How does racism play out in healthcare? A number of studies have shown marginalized communities with a higher prevalence of COVID transmission have received fewer vaccines per capita than more privileged neighborhoods. This comes down to institutional racism and resource allocation with a limited supply. It turns out zipcodes are quite relevant when it relates to access to vaccines. Even when lower-socioeconomic neighborhoods receive needed vaccines designated for vulnerable populations, people from wealthier neighborhoods travel to these areas to get access to them.  Disparities in healthcare are also seen in COVID testing and treatment for the homeless and incarcerated populations. These groups are highly susceptible to the disease but have far less access to high-quality care. Additionally, it is tough to get accurate data for the rates of morbidity and mortality in these populations. What we hear is probably underreporting of what is actually occurring.

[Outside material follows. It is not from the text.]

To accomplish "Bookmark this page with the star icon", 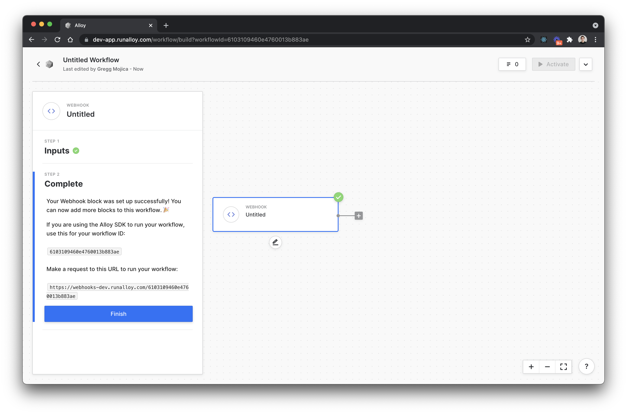I will [527, 40].
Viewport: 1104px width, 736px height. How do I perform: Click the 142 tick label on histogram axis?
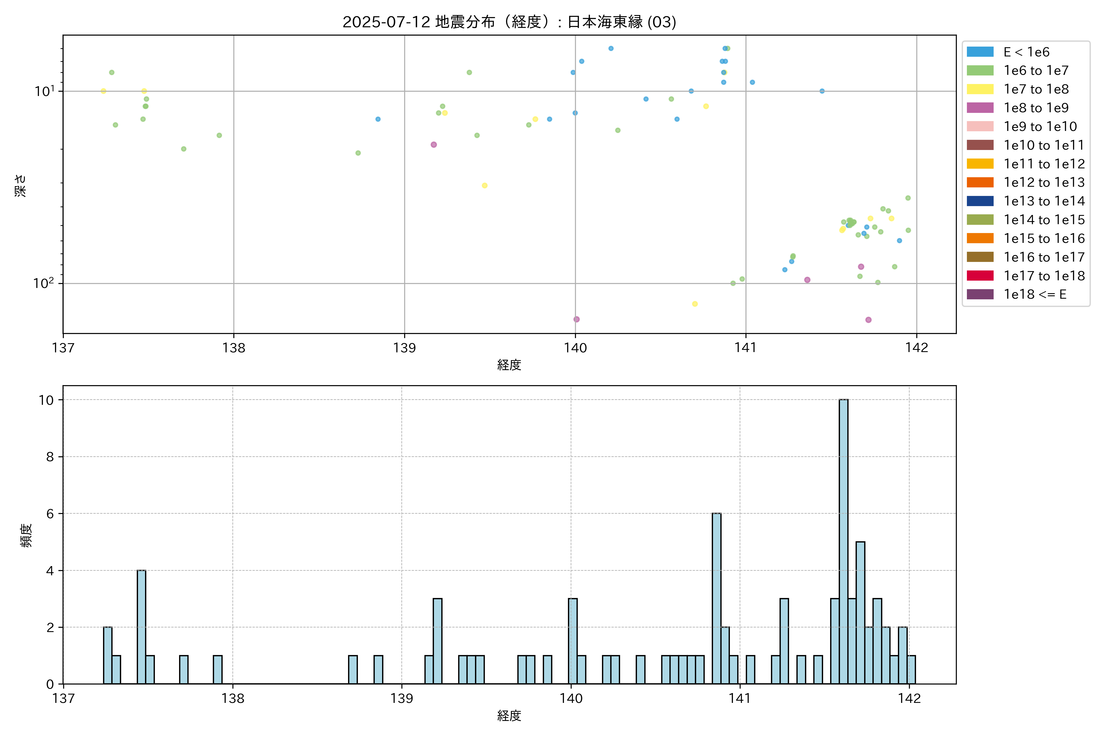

Dr. Ravenell is a strong believer that healthcare providers can help by living out the Hippocratic oath of caring for anyone who needs care, regardless of immigration and socioeconomic status. According to Dr. Ravenell, innovative strategies should be utilized to give everyone access to primary care providers. Providers can utilize safe spaces outside of healthcare institutions to care for MOC, which can be done by partnering with community leaders, such as barbers and pastors, two of the reported safest and trusted places for black men. Dr. Ravenell stated that by putting patient navigators in these places, we are far more effective in outreach for people who are distrusting of the medical system. The hardest part is sustaining and scaling this practice. However, he believes MBA students know how to build financial models to maintain and expand these solutions.

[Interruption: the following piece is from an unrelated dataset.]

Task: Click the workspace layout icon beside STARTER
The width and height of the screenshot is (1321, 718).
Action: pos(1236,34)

I had the opportunity to ask Dr. Ravenell about the poorer quality of medical care given in low-income neighborhoods that is adding to the disparity problem. The COVID mortality rate was far higher in community hospitals in the outer boroughs than medical centers in Manhattan. Dr. Ravenell pointed to interesting statistics published by NYU Langone Medical Center indicating there was very little correlation between races and mortality outcomes. In fact, black patients had slightly better outcomes when it came to mortality and being admitted to the ICU at NYU Langone. This further demonstrates that POC didn’t have access to medical centers and that quality of equitable care during the pandemic. He stated that NYU School of Medicine, in response to COVID and racial equity reckoning, has developed a strategic roadmap to reflect on and hold each other accountable to change. The four point strategy includes optimizing institutional culture, making it safe and encouraging to talk about racism and antiracism changes; promoting inclusive communities from the top down to develop leaders from early stages who have a diverse background; increasing equity inclusion capacity, with training on implicit bias; and developing and implementing equity-related knowledge with guides to to support listening and processing sessions for students, trainees, faculty, and staff to disseminate to institutional leaders. 

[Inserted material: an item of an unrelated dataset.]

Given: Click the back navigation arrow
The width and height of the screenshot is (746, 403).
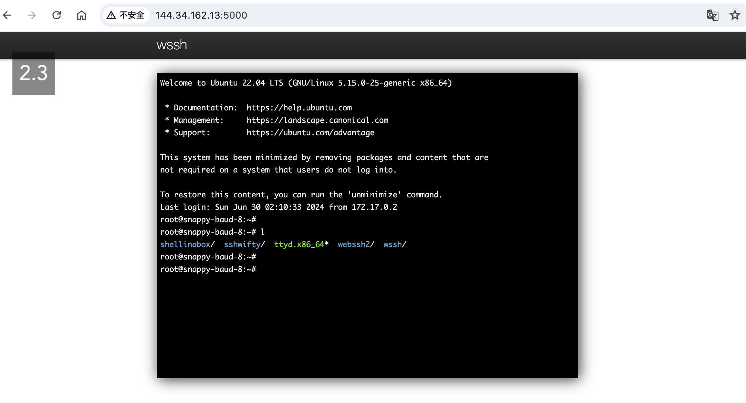Looking at the screenshot, I should (8, 15).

This widely shared roadmap at Grossman School of Medicine is changing the way students learn, healthcare is allocated, and leaders are developed. I wonder what we could be doing at Stern to successfully align actions with our words of intention for social change. We have the intellect and education to make valuable contributions towards equity and inclusion. If we learned anything from Solidarity Week, it is that now is the time to come together and strategize how we, as future business leaders, are going to make a difference.